Un peu d’histoire…
2000 ans de navigation sur le Léman…
La situation privilégiée du Léman, au débouché des vallées alpines, en a fait un axe majeur du trafic commercial dès la préhistoire (les vestiges d’une pirogue palafitte sont conservés à Genève).
De l’époque romaine, seules quelques inscriptions dans la pierre témoignent de l’intense activité de la corporation des nautes qui assuraient le trafic entre le Rhône et le Rhin par les lacs Léman et de Neuchâtel.
L’âge d’or de la navigation lémanique, du XIII° au XV° siècle, nous est mieux connu par les archives et l’iconographie.
Au Moyen-Âge, les mers étaient peu sûres et l’essentiel des marchandises en provenance d’Orient (soieries, épices…), transitaient par les grands cols alpins dont le Grand-St-Bernard. Le Léman en était le prolongement obligé, les rives du haut-lac n’étant pas praticables. Genève était alors le siège d’une des plus grandes foires d’Europe. Ce sont sans doute des bateaux à fond plat, à voiles carrées, semblables aux gabares de la Loire et de la Garonne, qui assuraient l’essentiel du trafic.
Mais la situation féodale de la région va amener une innovation qui donnera à la flotte du Léman une originalité unique en Europe pour la batellerie d’eau douce. En effet, les Comtes de Savoie possèdent au XIII° siècle la totalité du littoral lémanique à l’exception de Genève. Pour en assurer le contrôle, ils vont faire construire une flottille de galères, basée à Chillon, par des charpentiers génois. C’est l’apparition sur le Léman de techniques de construction navales méditerranéennes, développées plus tard par d’autres constructeurs originaires de Nice, qui subsisteront jusqu’à nos jours. Les rivalités entre Savoie, Genève et Berne entraîneront la construction de véritables armadas, avec les batailles navales, les pillages et les exactions qui en découlent.

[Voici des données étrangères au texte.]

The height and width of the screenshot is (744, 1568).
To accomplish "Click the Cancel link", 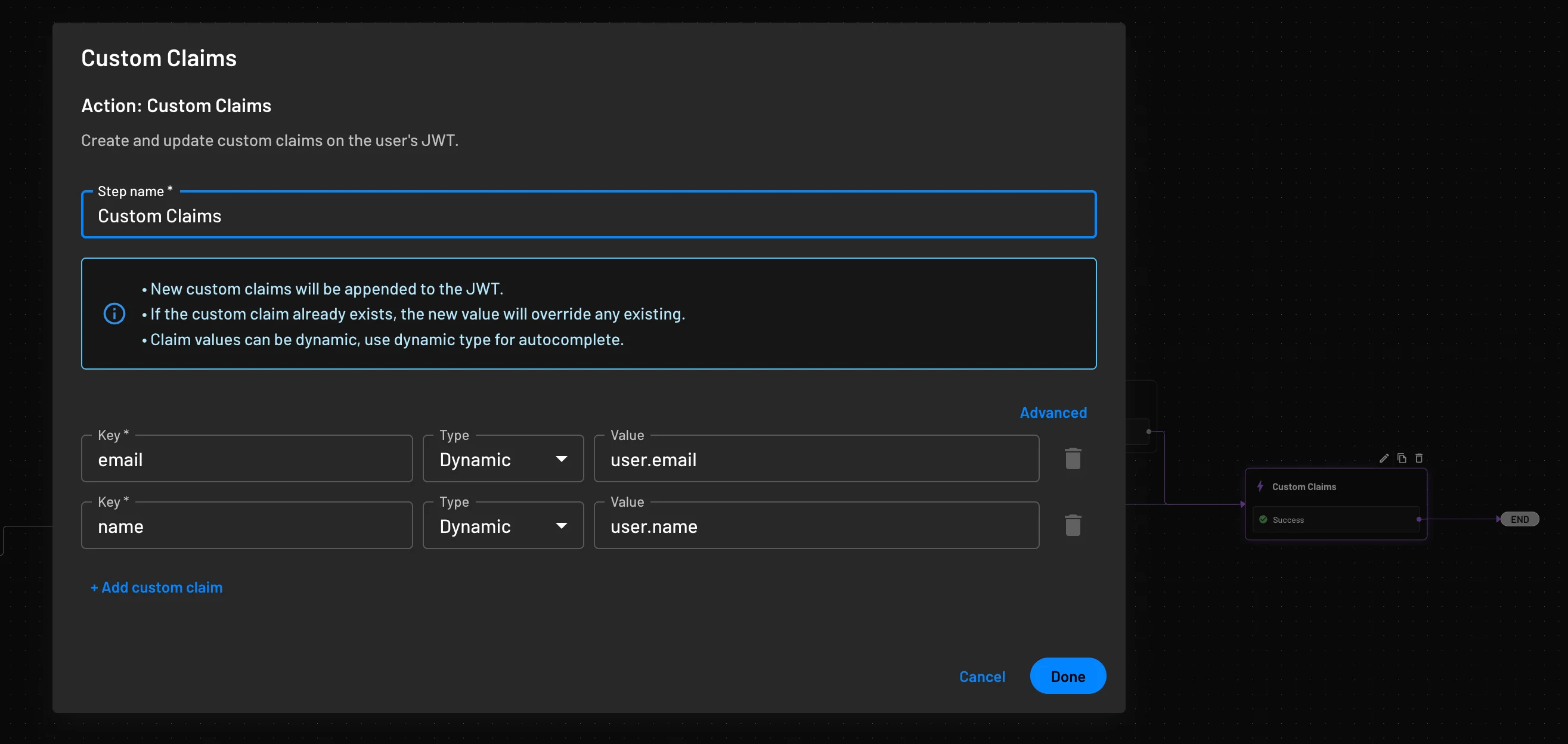I will pos(982,676).
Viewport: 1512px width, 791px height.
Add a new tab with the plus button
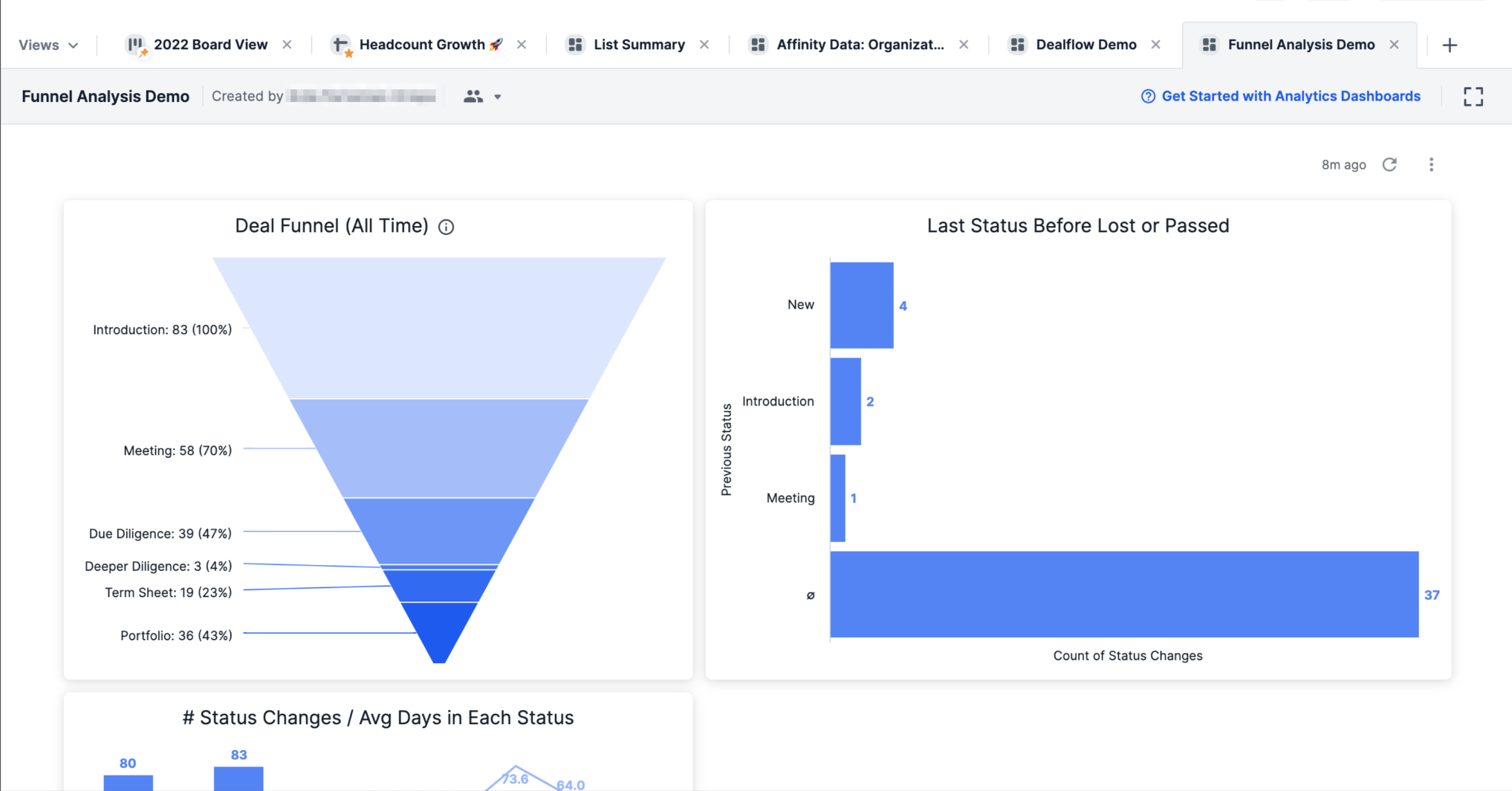coord(1449,45)
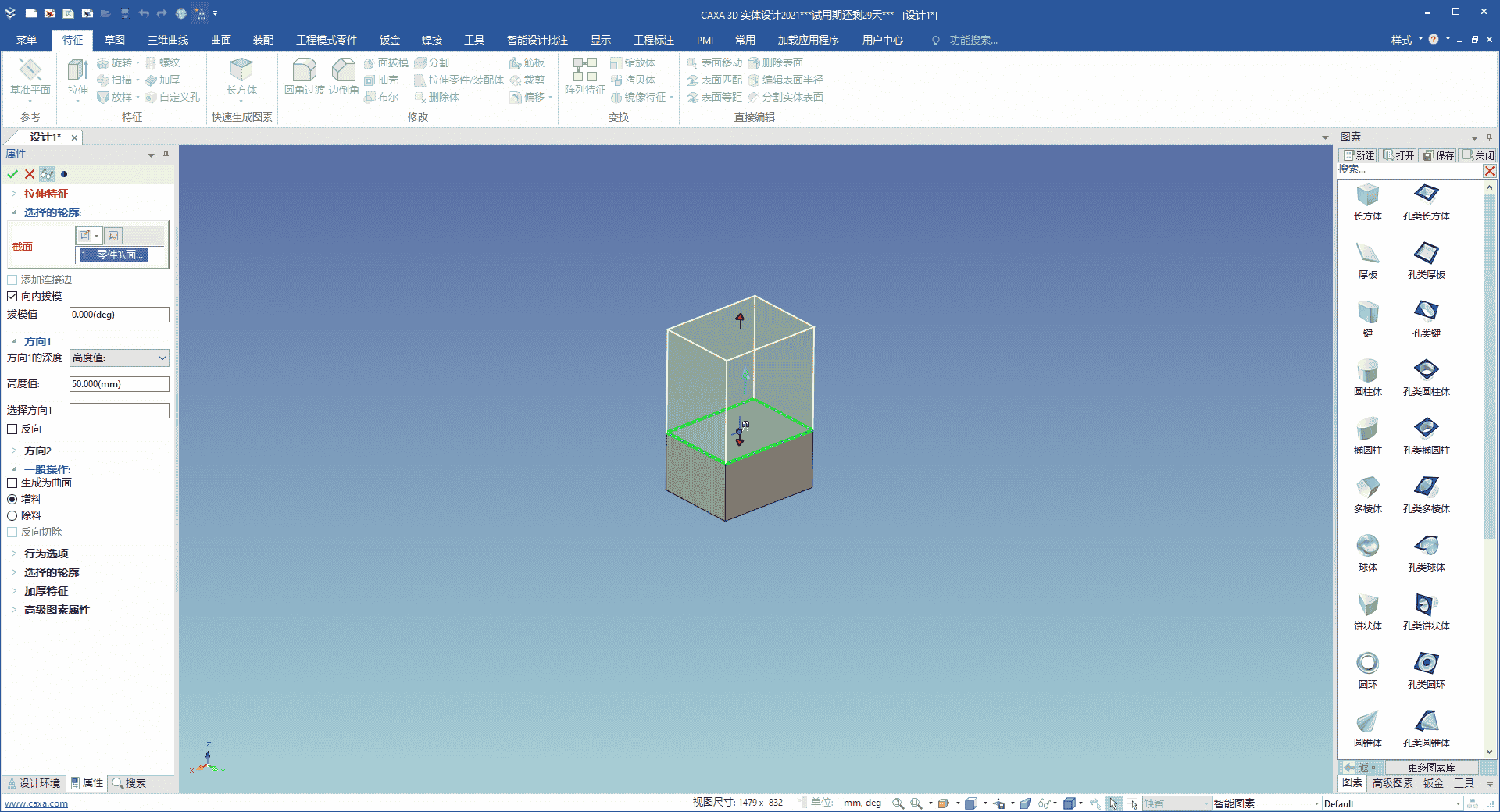Click the 高度值 input showing 50.000mm
The width and height of the screenshot is (1500, 812).
coord(119,383)
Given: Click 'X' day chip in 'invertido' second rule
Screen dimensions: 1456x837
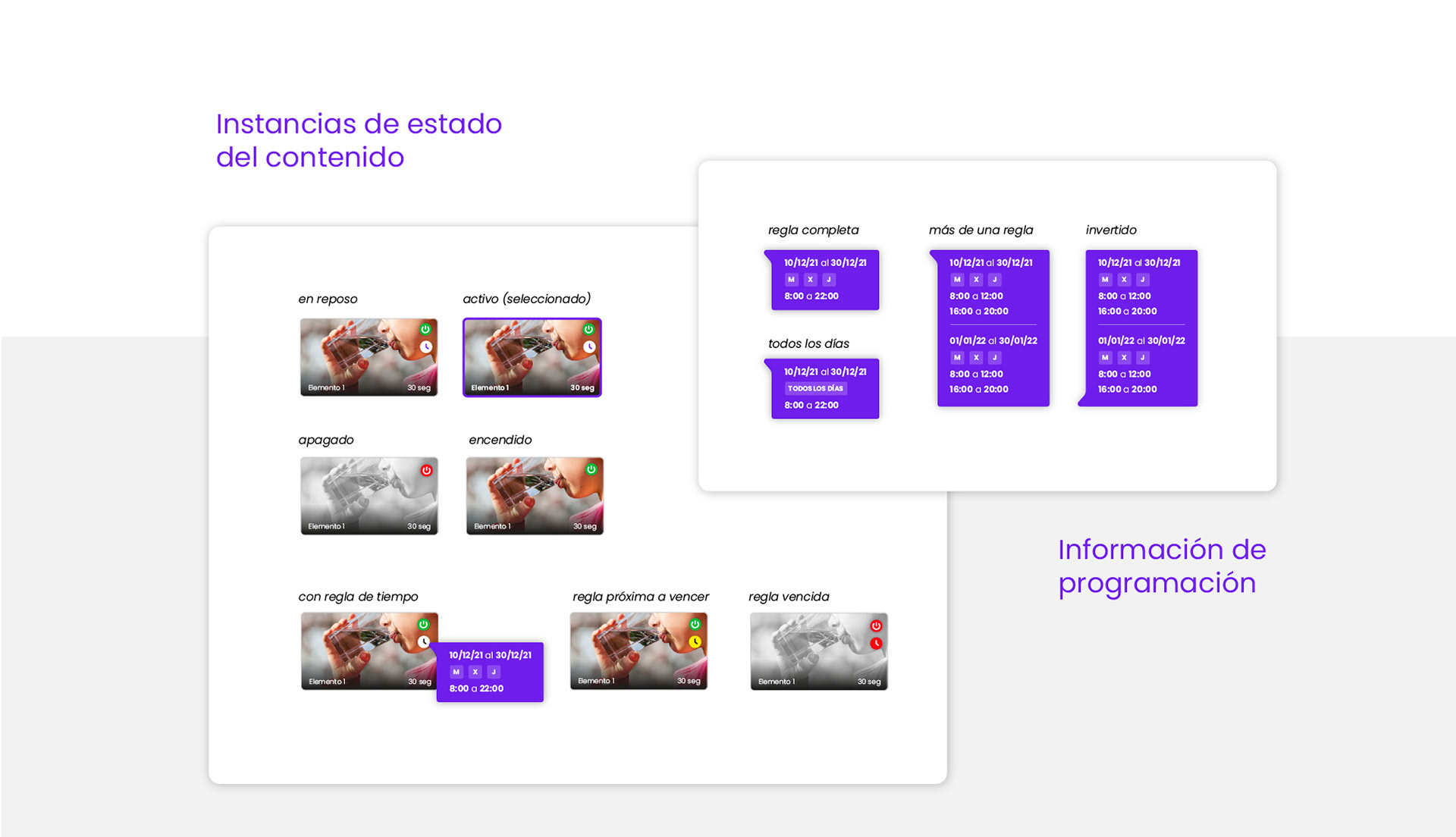Looking at the screenshot, I should click(1124, 357).
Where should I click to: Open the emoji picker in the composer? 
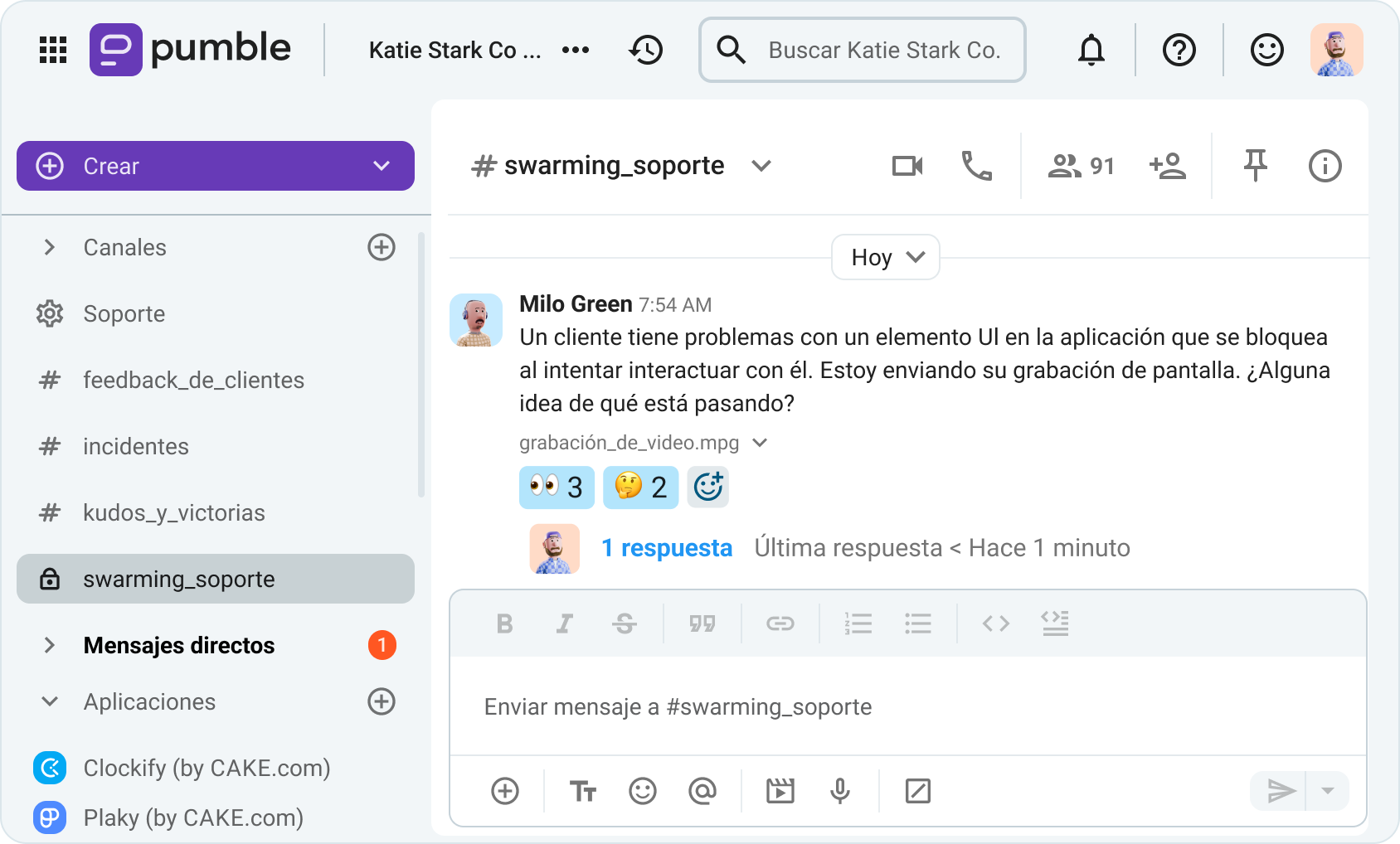pyautogui.click(x=643, y=791)
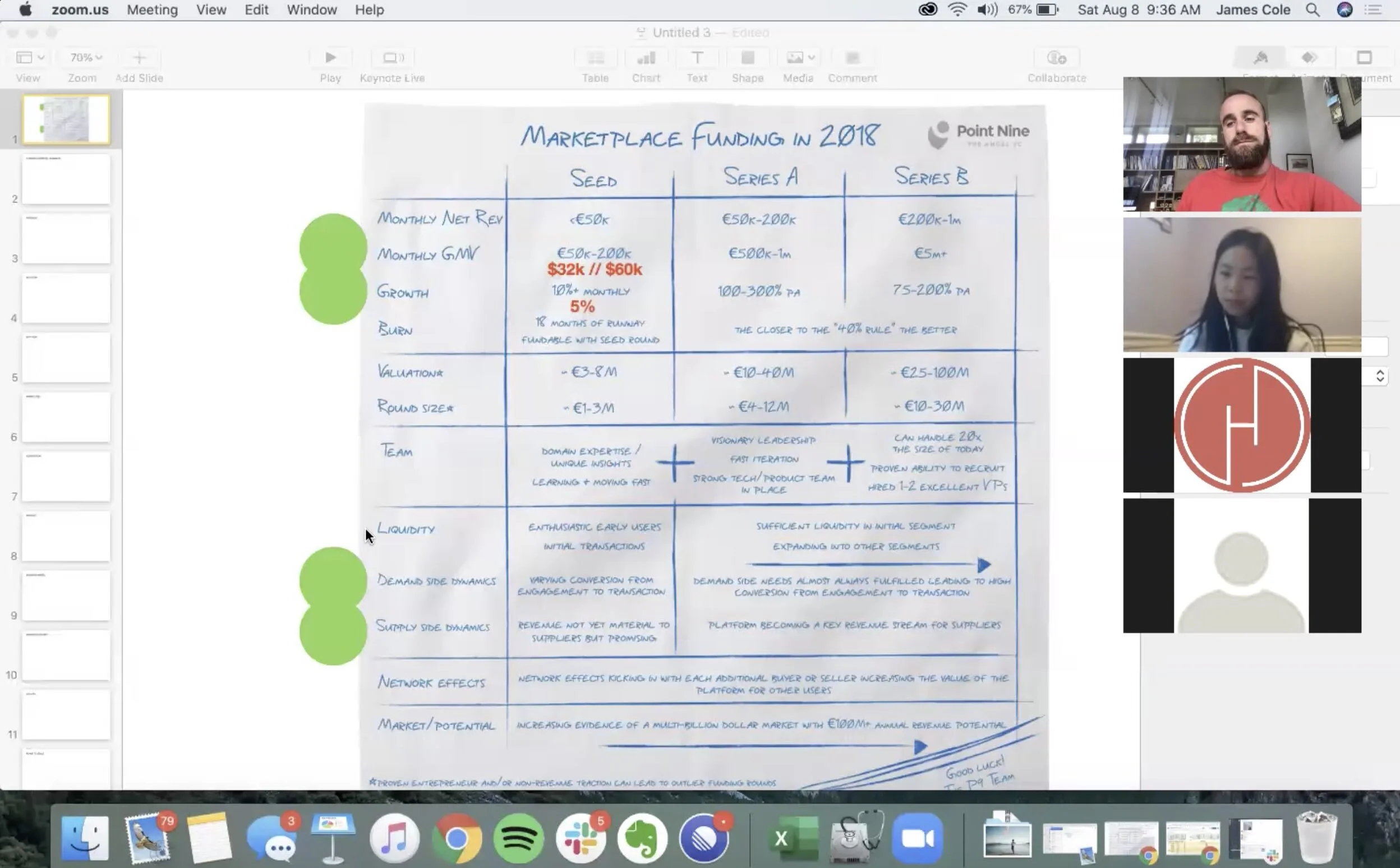Click the Add Slide plus icon
The width and height of the screenshot is (1400, 868).
[x=139, y=58]
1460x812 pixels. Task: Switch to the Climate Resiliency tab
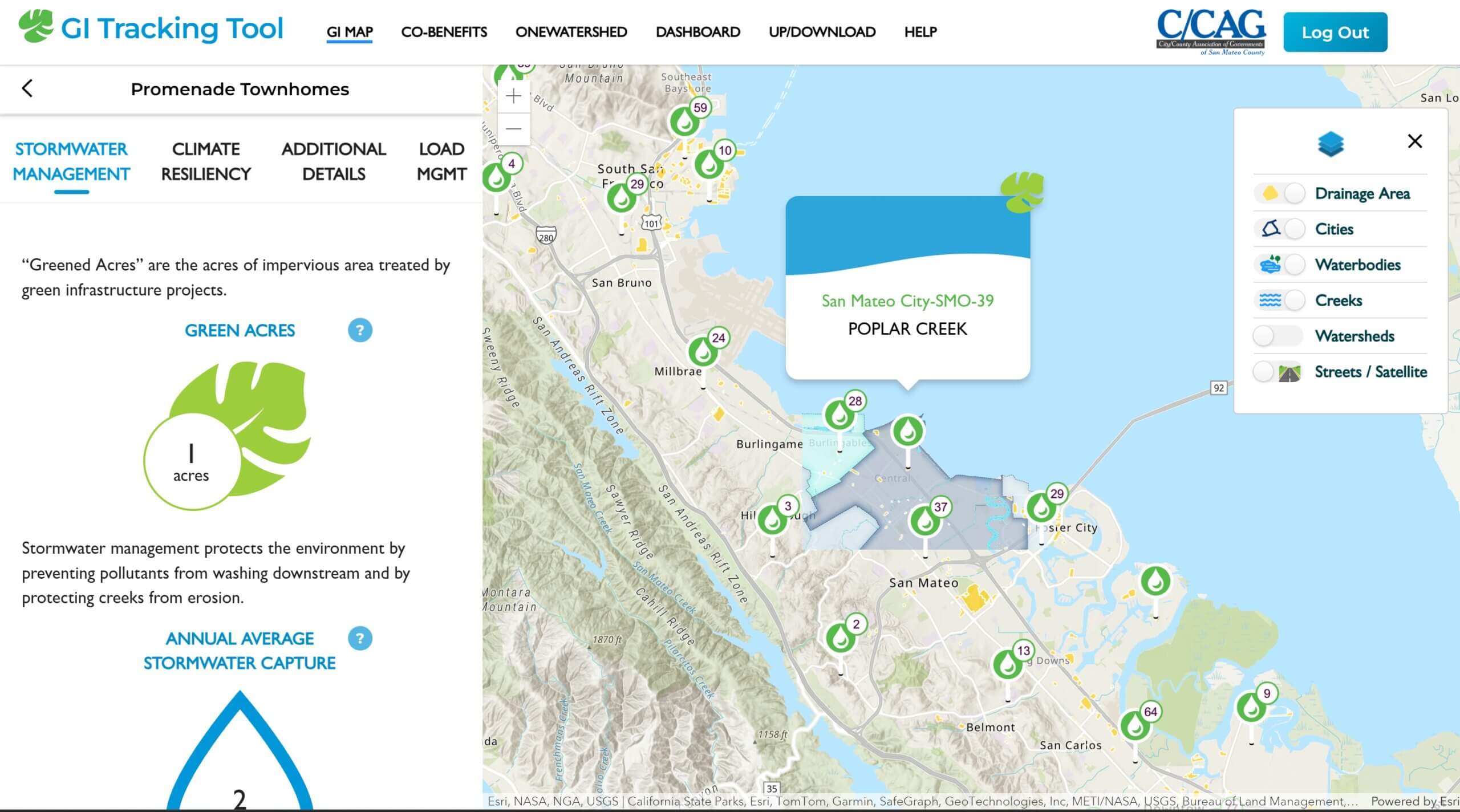pyautogui.click(x=206, y=161)
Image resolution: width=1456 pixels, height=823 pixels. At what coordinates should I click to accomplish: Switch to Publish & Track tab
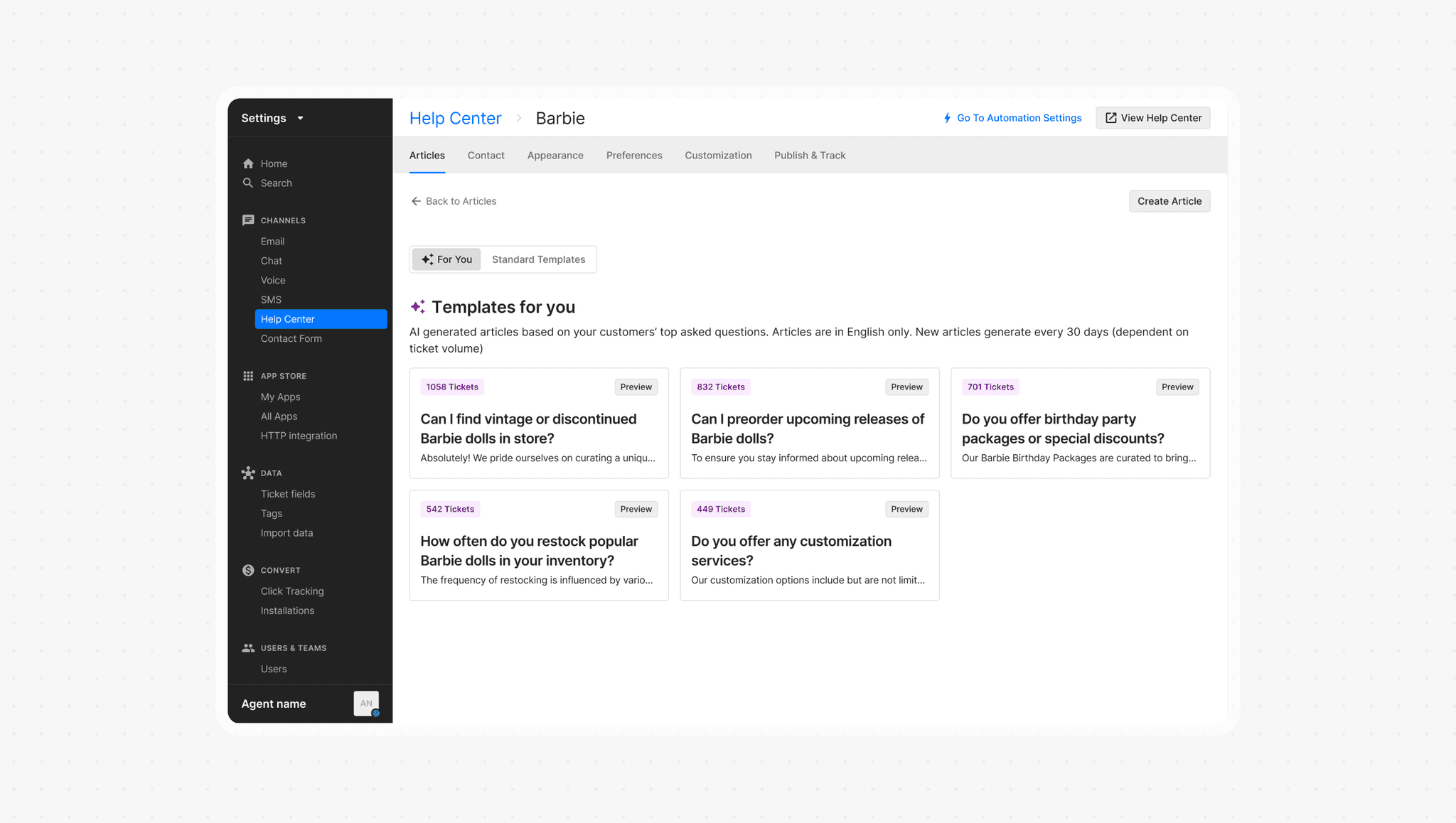(810, 156)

Les galères subsisteront jusqu’au XVIII° siècle, tout en évoluant vers un usage mixte adapté aux conditions locales : faible tirant d’eau, flancs larges, immenses voiles latines, pont permettant de charger des marchandises (ou des canons).
Au XIX° siècle, la barque du Léman est prête à répondre aux besoins plus pacifiques qu’entraîne le développement des grandes villes riveraines et qui la conduiront à son apogée. Pendant plus d’un siècle, plus d’une centaine de bateaux construits par les chantiers navals de St-Gingolph, Meillerie, Genève, La Tour de Peilz, transporteront pierres de taille, enrochements, graviers des carrières de Meillerie et St-Gingolph vers les ports de Genève, Lausanne, Montreux, Évian, Thonon, entraînant une activé économique considérable favorisée par le régime fiscal des zones franches.
On distingue les bricks, plus répandus sur la côte suisse, d’une capacité de 30 à 70 tonnes, manœuvrés par trois bateliers (les bacounis), et les barques portant de 80 à 220 tonnes nécessitant la présence de quatre à cinq bateliers. Ils ne diffèrent que par leur taille et ont gardé de leurs ancêtres, les galères, leur construction sur quille, leur voilure latine si caractéristique, leurs galeries latérales, les apoustis, qui ne supportent plus les rames mais sont bien pratiques pour manœuvrer sur un pont encombré par le chargement.
Parallèlement, le trafic local de bois, fromages, vins, bétail, est assuré par des cochères à fond plat, plus petites, plus instables, aux formes plus affinées que les naus du Moyen-Âge.
Au XX° siècle, le train, la route, les chalands métalliques à moteur, le béton, entraîneront leur décadence puis leur disparition définitive avant la Seconde Guerre Mondiale. Leur silhouette si élégante ne subsisterait plus que sur les affiches touristiques et les cartes postales de la Belle Époque et dans la mémoire des plus anciens si deux bateaux n’avaient été sauvegardés. A Lausanne, La Vaudoise, le dernier brick construit en 1932 à Meillerie navigue aujourd’hui sous les couleurs de la Confrérie des Pirates d’Ouchy. A Genève, la Neptune, construite en 1904, a été sauvée de la démolition en 1974.
Ces deux vénérables témoins de 2000 ans de navigation commerciale sur le Léman étaient bien sûr présents à Thonon le 11 juin 2000, pour le lancement de la Savoie, réplique d’une barque construite à Genève en 1896 et démolie en 1945 sur les lieux même qui verront sa renaissance.
Aujourd’hui, toutes les trois, auxquelles se joignent L’Aurore, une cochère reconstruite à St-Gingolph et La Demoiselle à Villeneuve, se retrouvent parfois pour incliner leurs antennes parmi les voiliers de plaisance, les chalands chargés de gravier, les vapeurs et les unités modernes de la CGN qui sillonnent toujours inlassablement les eaux du bleu Léman.